Le père dit avoir vécu un "enfer". Interpellés mardi dans l'Aisne et en région parisienne, ses parents, aujourd'hui âgés de 66 et 64 ans, vivent séparés depuis 2010. L'homme dit avoir "vécu un enfer avec son épouse", affirmant "que celle-ci était violente à son égard comme à l'égard des trois filles" et qu'il vivait "sous sa domination", a indiqué le procureur. Il raconte avoir trouvé la fillette morte en rentrant à son domicile le 10 août 1987 et avoir été "suffisamment lâche pour ne pas faire autre chose que de partir vers le Maroc", abandonnant le corps enmailloté sur la route "au petit matin", alors que ses autres enfants se trouvaient dans la voiture. 

La mère nie le meurtre. La version de son épouse a, elle, évolué au fil des auditions. En garde à vue, elle a d'abord indiqué "ne plus avoir de souvenirs" et "que sa fille n'était pas décédée", selon Frédéric Chevallier. Mais lors de sa première comparution devant le juge d'instruction, la sexagénaire a changé de discours, affirmant qu'elle était "elle-même victime de violences". Elle a alors reconnu qu'elle pouvait aussi "parfois être violente", tout en niant toute implication dans la mort de sa fille. 
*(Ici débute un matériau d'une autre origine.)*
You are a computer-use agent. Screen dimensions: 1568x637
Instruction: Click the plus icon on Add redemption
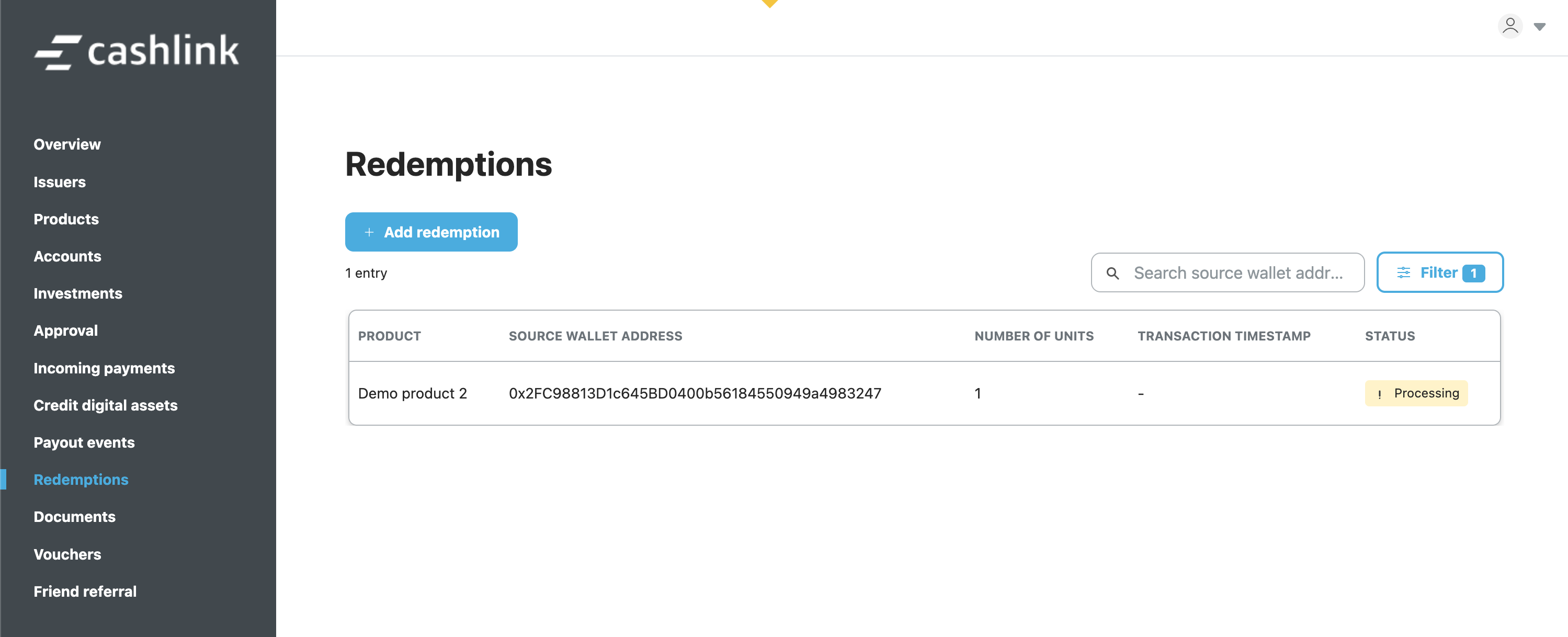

Trente ans d'enquête. L'enquête sur la mort de "la petite martyre de l'A10", ainsi surnommée par les médias, dure depuis plus de trente ans. Jusqu'à l'arrestation de ses parents cette semaine, les gendarmes ignoraient tout de l'enfant : son âge, son nom et les circonstances de sa mort. Personne n'avait signalé sa disparition et les multiples appels à témoins, portraits-robots et vérifications des enquêteurs n'avaient jamais permis d'identifier une piste sérieuse. C'est finalement un prélèvement ADN réalisé après "une procédure délictuelle", sur un homme qui s'est avéré être son frère, qui a permis de relancer l'enquête.